Task requirements:
Look for the line with "Given: Seek on the 0:40 video progress bar"; please transcribe it and every later line in the entries exactly, up to the end, leaving pictures out.

(Data to examine Opens)

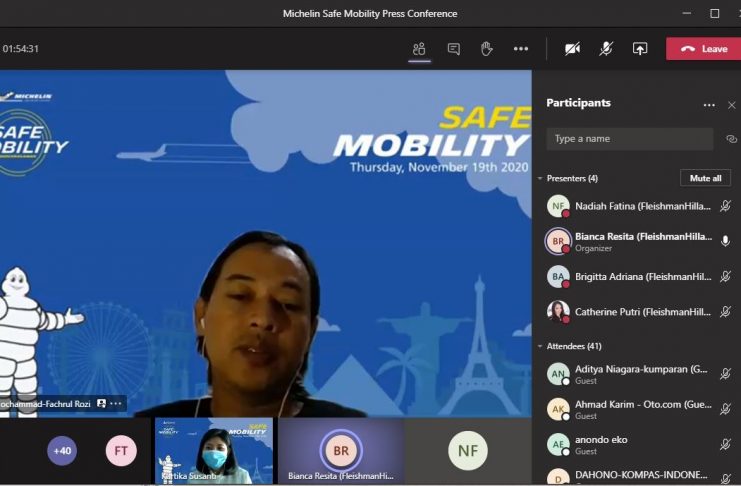The width and height of the screenshot is (741, 486).
Task: Open options next to Mochammad-Fachrul Rozi's name
Action: pyautogui.click(x=116, y=403)
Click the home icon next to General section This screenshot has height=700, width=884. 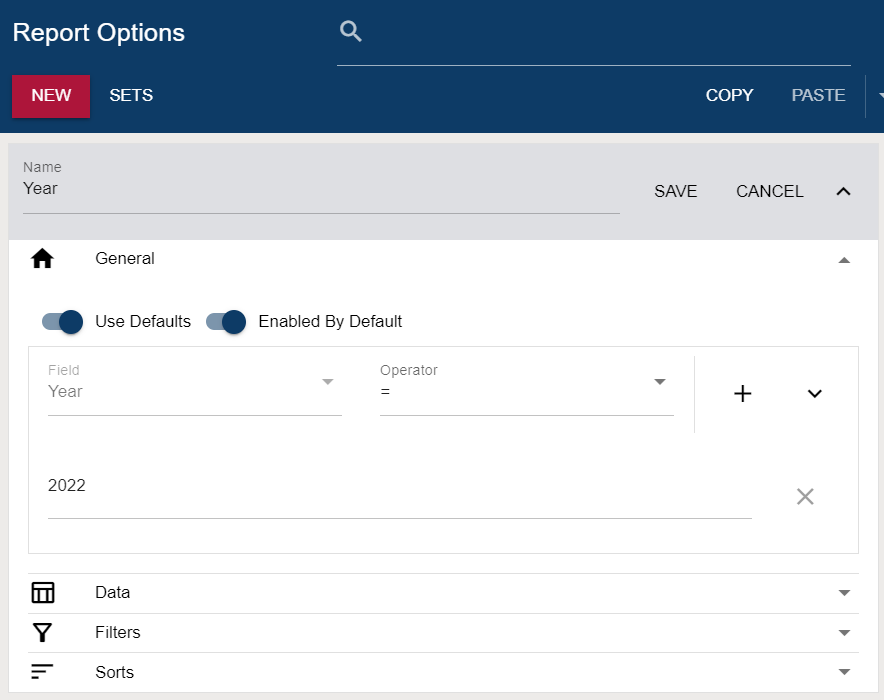42,258
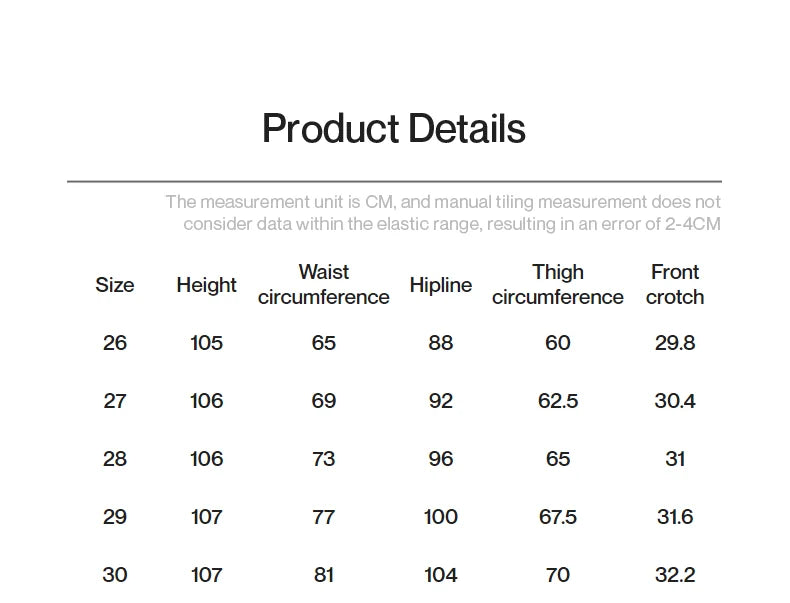The image size is (790, 603).
Task: Click the Size column header
Action: (x=115, y=285)
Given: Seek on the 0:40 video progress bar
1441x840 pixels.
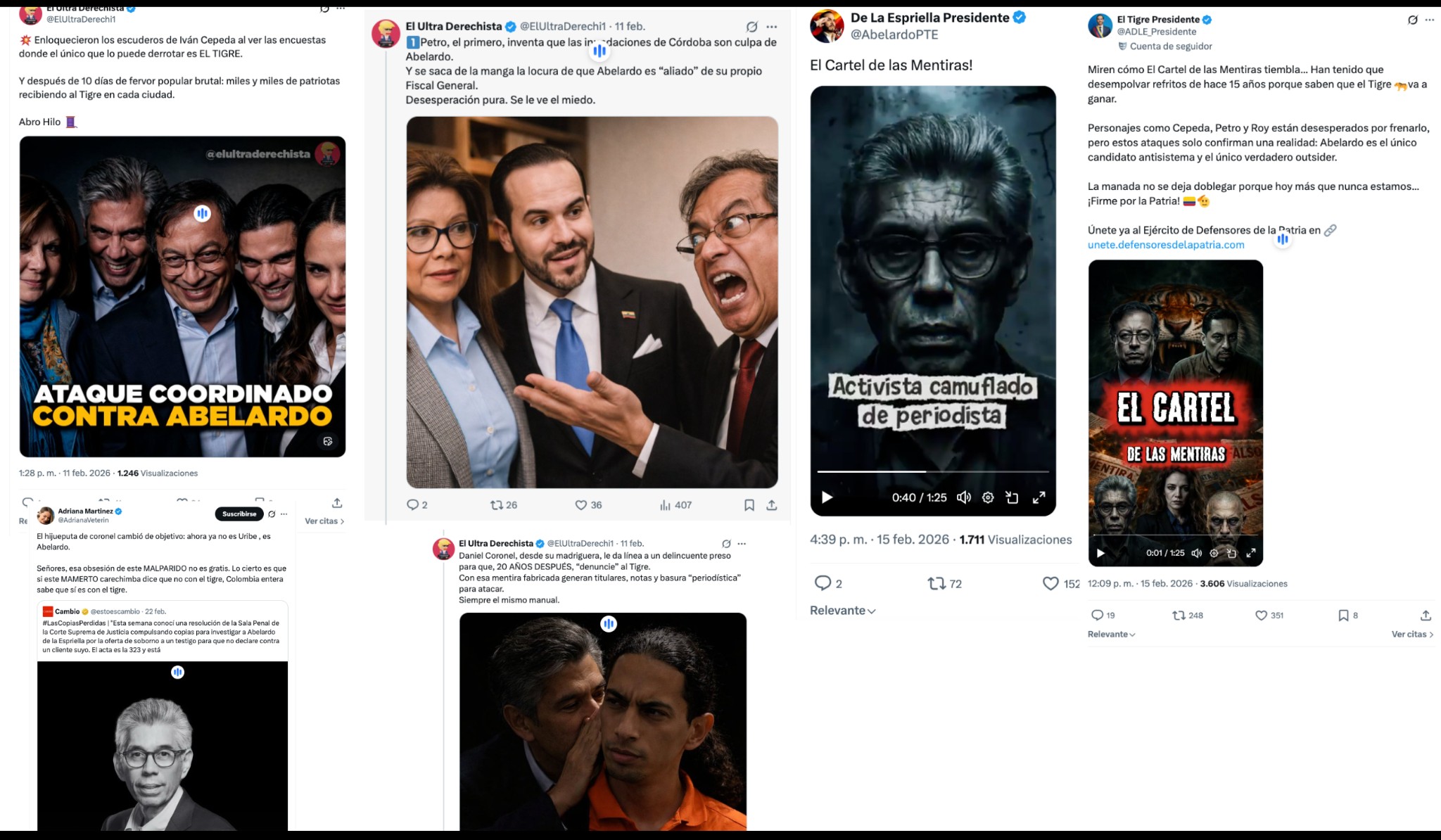Looking at the screenshot, I should (x=933, y=471).
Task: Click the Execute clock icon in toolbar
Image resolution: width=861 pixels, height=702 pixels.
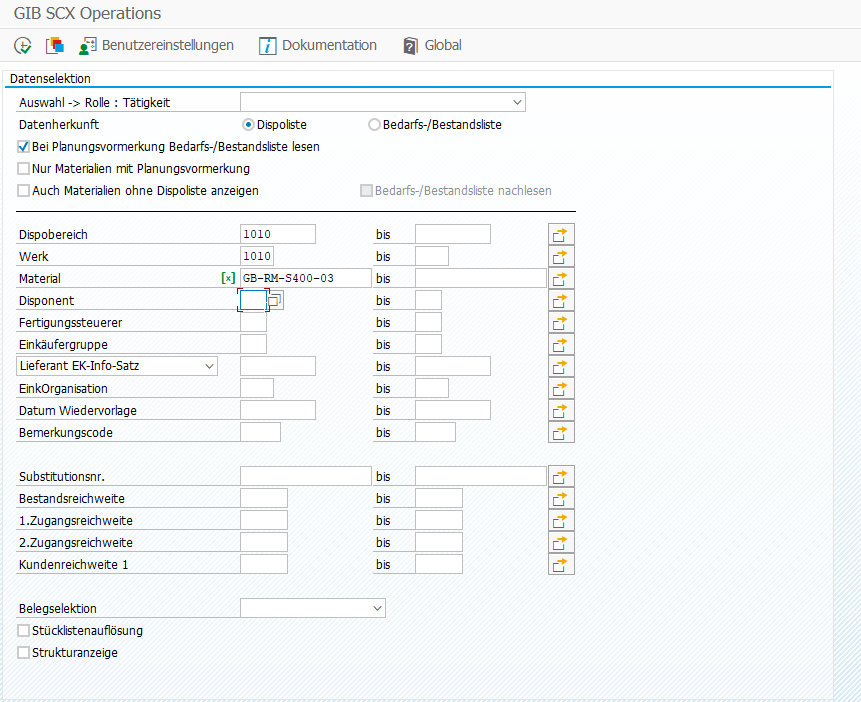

(Data to examine Closes)

Solved exercise:
Given: Seek on the 0:40 video progress bar
1441x840 pixels.
Looking at the screenshot, I should (x=933, y=471).
Task: Click the Execute clock icon in toolbar
Image resolution: width=861 pixels, height=702 pixels.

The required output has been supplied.